## Task brief
Everything from the line with "Restaurants [button] (85, 1899)" through the last line of the records below should be copied exactly, both ends included.

## Material provided
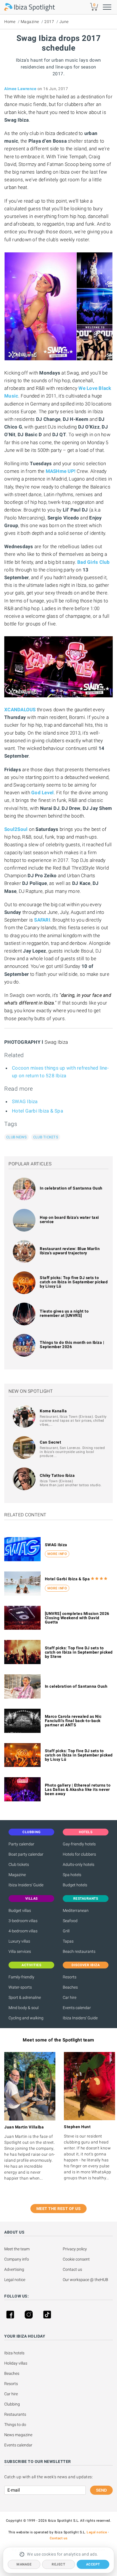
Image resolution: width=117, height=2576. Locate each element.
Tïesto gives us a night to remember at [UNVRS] (64, 1313)
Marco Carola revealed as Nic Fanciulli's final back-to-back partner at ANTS (73, 1720)
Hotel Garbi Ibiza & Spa (37, 1111)
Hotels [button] (85, 1832)
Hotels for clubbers (79, 1854)
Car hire (69, 1997)
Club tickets (45, 1137)
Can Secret (50, 1442)
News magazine (18, 2434)
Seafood (70, 1920)
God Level (42, 792)
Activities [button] (31, 1965)
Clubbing (12, 2404)
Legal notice (14, 2279)
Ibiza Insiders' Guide (26, 1885)
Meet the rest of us (58, 2208)
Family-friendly (21, 1977)
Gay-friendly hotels (79, 1844)
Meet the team (17, 2249)
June (64, 21)
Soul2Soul (16, 829)
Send (101, 2490)
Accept (93, 2564)
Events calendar (77, 2007)
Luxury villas (19, 1941)
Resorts (69, 1977)
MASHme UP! (61, 471)
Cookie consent (76, 2259)
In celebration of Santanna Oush (71, 1188)
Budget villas (20, 1910)
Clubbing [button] (31, 1832)
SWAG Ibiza (25, 1101)
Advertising (14, 2269)
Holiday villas (15, 2363)
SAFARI (42, 920)
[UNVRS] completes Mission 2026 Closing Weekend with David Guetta (77, 1617)
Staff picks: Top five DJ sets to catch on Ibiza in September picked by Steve (79, 1652)
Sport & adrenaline (25, 1997)
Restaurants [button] (85, 1899)
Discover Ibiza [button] (86, 1965)
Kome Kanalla (53, 1411)
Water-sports (20, 1987)
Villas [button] (31, 1899)
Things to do (15, 2424)
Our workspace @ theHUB (85, 2279)
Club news (16, 1137)
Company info (16, 2259)
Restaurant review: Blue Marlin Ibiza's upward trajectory (70, 1250)
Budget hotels (75, 1885)
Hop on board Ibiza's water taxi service (69, 1219)
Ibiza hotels (14, 2353)
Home (9, 21)
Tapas (68, 1941)
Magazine (30, 21)
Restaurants (15, 2414)
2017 (49, 21)
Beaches (70, 1987)
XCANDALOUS (20, 709)
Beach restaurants (79, 1951)
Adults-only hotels (78, 1864)
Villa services (20, 1951)
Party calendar (21, 1844)
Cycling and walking (26, 2018)
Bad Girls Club (93, 562)
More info (57, 1554)
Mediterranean (76, 1910)
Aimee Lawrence (20, 88)
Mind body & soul (24, 2007)
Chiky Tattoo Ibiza (57, 1475)
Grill (66, 1931)
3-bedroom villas (23, 1920)
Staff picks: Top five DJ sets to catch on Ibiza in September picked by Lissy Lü (74, 1281)
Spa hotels (72, 1874)
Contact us (72, 2269)
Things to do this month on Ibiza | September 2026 (72, 1344)
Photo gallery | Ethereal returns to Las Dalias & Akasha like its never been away (78, 1789)
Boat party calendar (26, 1854)
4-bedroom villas (23, 1931)
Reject (58, 2564)
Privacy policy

## Written response
Restaurants [button] (85, 1899)
Discover Ibiza [button] (86, 1965)
Kome Kanalla (53, 1411)
Water-sports (20, 1987)
Villas [button] (31, 1899)
Things to do (15, 2424)
Our workspace @ theHUB (85, 2279)
Club news (16, 1137)
Company info (16, 2259)
Restaurant review: Blue Marlin Ibiza's upward trajectory (70, 1250)
Budget hotels (75, 1885)
Hop on board Ibiza's water taxi service (69, 1219)
Ibiza hotels (14, 2353)
Home (9, 21)
Tapas (68, 1941)
Magazine (30, 21)
Restaurants (15, 2414)
2017 (49, 21)
Beaches (70, 1987)
XCANDALOUS (20, 709)
Beach restaurants (79, 1951)
Adults-only hotels (78, 1864)
Villa services (20, 1951)
Party calendar (21, 1844)
Cycling and walking (26, 2018)
Bad Girls Club (93, 562)
More info (57, 1554)
Mediterranean (76, 1910)
Aimee Lawrence (20, 88)
Mind body & soul (24, 2007)
Chiky Tattoo Ibiza (57, 1475)
Grill (66, 1931)
3-bedroom villas (23, 1920)
Staff picks: Top five DJ sets to catch on Ibiza in September picked by Lissy Lü (74, 1281)
Spa hotels (72, 1874)
Contact us (72, 2269)
Things to do this month on Ibiza | September 2026 (72, 1344)
Photo gallery | Ethereal returns to Las Dalias & Akasha like its never been away (78, 1789)
Boat party calendar (26, 1854)
4-bedroom villas (23, 1931)
Reject (58, 2564)
Privacy policy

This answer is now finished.